**WHAT YOU NEED TO DO**: Tell how many lines in the data contain the string "cell", using a single number as the whole reply.

++++

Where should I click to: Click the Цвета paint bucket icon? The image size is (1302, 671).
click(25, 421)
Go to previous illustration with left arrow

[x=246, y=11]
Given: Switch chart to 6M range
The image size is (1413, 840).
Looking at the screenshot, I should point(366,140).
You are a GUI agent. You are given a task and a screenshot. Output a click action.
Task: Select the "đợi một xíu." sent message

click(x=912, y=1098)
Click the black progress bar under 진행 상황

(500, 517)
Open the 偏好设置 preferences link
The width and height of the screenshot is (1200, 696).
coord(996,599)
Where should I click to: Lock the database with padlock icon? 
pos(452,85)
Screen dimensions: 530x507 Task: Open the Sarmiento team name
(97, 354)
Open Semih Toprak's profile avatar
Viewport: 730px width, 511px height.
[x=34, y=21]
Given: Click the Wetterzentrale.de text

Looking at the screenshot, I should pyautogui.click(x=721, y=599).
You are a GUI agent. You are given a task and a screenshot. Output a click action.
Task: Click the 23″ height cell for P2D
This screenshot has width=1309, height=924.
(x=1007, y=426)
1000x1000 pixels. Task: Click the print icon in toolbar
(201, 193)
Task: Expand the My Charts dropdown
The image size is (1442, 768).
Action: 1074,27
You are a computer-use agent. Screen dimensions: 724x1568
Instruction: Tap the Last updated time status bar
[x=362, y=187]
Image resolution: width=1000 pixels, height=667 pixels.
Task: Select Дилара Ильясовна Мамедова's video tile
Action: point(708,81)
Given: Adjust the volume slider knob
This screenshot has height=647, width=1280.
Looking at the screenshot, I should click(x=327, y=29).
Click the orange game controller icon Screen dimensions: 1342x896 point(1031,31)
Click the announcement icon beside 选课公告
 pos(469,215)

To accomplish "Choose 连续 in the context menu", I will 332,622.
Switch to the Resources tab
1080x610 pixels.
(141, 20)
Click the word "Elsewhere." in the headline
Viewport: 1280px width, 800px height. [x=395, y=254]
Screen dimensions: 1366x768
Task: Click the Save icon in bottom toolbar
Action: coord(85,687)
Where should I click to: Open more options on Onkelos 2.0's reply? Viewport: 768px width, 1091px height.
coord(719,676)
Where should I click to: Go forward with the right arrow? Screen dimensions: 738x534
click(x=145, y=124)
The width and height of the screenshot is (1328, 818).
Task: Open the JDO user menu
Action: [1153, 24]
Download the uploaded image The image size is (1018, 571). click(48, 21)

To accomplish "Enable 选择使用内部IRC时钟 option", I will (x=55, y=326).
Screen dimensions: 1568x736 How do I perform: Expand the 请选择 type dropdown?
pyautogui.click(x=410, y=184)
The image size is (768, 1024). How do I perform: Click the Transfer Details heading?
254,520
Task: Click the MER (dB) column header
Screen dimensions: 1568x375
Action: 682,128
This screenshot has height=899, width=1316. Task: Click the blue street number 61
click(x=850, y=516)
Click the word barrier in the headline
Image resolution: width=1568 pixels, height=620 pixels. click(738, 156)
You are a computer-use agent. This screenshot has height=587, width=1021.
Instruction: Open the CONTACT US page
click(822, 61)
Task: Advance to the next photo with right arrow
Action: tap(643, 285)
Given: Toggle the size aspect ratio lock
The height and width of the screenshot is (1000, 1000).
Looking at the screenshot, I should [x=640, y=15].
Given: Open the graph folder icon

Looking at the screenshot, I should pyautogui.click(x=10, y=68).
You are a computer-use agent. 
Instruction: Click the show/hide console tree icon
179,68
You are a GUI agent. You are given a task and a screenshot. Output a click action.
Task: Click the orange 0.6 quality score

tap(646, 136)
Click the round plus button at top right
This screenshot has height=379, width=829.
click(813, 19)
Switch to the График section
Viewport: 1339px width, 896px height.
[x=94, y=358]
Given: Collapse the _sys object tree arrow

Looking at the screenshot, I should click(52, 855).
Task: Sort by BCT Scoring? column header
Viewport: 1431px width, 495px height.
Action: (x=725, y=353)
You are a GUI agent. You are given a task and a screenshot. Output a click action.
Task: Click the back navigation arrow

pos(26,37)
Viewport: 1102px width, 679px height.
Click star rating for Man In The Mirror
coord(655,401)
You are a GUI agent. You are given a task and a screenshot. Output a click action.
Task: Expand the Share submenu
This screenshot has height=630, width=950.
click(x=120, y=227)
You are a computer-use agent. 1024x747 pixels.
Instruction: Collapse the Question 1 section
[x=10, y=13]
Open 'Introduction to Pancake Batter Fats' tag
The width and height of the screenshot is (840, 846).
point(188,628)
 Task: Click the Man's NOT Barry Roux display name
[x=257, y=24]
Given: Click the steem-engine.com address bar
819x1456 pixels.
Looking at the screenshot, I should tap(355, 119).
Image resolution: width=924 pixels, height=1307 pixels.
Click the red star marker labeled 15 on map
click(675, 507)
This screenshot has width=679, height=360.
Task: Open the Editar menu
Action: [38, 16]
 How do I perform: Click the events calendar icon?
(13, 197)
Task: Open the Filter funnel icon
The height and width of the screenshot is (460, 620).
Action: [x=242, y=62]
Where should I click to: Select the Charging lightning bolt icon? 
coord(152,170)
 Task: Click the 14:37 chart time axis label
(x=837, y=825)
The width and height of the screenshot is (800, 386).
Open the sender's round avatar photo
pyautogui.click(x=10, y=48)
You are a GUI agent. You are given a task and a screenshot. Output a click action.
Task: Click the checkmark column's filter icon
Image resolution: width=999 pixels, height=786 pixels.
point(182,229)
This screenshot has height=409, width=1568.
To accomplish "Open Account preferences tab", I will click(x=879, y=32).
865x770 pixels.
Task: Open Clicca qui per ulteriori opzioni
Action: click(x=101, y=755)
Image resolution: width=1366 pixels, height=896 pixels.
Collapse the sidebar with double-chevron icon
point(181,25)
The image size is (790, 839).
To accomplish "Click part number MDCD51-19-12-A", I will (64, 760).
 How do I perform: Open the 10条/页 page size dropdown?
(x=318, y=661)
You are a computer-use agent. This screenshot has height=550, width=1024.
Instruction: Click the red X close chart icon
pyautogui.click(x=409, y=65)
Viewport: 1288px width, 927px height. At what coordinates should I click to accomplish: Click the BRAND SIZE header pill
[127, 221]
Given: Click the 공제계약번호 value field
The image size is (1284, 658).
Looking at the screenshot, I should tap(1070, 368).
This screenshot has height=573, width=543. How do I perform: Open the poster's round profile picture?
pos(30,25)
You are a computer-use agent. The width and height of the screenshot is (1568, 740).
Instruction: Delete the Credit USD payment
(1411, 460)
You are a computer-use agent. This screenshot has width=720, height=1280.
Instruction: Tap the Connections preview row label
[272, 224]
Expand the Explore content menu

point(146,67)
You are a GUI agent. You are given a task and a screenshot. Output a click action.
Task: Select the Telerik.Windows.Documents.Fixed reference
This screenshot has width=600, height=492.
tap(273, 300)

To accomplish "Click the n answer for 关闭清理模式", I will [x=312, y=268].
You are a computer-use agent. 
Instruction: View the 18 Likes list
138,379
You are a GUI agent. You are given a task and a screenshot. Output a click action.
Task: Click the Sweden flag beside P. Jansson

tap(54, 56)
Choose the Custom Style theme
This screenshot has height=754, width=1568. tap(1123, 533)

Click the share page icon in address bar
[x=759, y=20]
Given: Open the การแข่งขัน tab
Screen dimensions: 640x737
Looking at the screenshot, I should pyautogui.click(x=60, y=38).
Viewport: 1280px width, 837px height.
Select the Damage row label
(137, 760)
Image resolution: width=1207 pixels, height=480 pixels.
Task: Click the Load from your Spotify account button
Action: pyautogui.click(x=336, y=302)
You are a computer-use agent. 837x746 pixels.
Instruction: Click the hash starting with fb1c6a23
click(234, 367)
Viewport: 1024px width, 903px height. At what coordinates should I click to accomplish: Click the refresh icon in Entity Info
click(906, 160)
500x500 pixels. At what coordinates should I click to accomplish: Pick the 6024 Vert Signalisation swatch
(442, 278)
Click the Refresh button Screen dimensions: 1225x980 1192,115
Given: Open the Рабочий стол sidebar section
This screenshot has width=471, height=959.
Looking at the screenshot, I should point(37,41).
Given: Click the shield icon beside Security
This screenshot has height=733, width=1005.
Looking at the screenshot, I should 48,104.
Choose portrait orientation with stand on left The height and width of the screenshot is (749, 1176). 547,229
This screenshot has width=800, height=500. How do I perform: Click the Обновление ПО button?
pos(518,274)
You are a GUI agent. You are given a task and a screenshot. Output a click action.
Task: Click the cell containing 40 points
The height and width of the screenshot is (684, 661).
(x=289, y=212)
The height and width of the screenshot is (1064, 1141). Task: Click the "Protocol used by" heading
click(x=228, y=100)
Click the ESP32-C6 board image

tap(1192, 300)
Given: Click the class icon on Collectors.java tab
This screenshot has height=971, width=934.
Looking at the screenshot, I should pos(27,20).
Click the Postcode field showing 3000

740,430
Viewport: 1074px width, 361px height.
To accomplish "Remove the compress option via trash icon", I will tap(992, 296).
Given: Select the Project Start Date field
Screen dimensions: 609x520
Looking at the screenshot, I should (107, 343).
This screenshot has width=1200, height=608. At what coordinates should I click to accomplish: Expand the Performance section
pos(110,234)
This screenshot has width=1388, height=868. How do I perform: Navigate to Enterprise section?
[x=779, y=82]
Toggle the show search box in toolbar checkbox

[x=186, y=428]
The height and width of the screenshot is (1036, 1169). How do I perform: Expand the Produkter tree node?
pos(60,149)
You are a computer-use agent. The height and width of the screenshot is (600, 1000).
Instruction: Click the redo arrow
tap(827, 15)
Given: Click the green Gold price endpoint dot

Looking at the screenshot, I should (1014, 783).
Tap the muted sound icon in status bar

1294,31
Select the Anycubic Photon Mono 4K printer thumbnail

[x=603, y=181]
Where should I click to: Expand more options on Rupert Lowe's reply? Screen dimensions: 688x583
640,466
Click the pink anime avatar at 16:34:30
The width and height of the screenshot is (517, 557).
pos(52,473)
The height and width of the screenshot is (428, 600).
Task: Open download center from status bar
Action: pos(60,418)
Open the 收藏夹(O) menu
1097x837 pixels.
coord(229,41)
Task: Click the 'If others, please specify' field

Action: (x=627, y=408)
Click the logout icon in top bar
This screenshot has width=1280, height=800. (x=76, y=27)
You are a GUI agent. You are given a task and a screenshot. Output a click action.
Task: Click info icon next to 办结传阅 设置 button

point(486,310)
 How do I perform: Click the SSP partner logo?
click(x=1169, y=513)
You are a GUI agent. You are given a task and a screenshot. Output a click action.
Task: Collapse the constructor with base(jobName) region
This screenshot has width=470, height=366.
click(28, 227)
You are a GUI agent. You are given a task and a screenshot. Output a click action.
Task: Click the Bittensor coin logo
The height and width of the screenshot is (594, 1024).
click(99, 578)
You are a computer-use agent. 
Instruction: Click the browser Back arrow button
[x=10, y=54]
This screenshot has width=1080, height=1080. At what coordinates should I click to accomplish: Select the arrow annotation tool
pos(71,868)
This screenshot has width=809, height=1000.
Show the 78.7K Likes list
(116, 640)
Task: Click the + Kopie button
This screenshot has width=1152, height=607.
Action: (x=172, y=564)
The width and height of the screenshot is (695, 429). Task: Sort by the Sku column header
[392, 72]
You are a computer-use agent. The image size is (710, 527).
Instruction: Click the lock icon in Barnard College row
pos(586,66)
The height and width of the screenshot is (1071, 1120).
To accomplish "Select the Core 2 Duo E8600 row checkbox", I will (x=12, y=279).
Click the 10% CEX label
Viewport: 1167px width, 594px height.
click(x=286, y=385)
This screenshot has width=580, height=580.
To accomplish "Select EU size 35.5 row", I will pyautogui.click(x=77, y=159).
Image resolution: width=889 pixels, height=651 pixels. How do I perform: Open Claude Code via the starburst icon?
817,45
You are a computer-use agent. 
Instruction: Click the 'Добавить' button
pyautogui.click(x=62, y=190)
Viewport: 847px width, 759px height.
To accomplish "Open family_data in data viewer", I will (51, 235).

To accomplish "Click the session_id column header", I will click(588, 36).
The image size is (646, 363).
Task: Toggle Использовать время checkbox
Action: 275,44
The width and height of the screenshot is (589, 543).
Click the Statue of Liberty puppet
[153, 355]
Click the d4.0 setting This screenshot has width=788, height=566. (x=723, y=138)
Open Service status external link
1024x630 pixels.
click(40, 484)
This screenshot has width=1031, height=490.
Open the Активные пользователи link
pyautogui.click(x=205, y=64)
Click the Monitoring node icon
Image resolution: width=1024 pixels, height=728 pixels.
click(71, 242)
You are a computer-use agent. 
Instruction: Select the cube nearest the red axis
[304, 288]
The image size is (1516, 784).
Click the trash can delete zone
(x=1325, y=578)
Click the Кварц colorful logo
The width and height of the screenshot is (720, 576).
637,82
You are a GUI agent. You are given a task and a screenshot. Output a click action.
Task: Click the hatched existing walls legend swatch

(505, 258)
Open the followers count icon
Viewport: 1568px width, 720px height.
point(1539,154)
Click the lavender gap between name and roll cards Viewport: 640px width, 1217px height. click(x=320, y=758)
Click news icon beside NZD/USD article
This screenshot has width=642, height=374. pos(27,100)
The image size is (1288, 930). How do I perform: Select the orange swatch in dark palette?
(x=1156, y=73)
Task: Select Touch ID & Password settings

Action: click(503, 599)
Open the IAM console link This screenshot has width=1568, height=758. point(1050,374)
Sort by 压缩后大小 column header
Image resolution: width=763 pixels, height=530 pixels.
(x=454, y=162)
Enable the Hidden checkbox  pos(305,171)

++++

**YOUR RESPONSE**: 2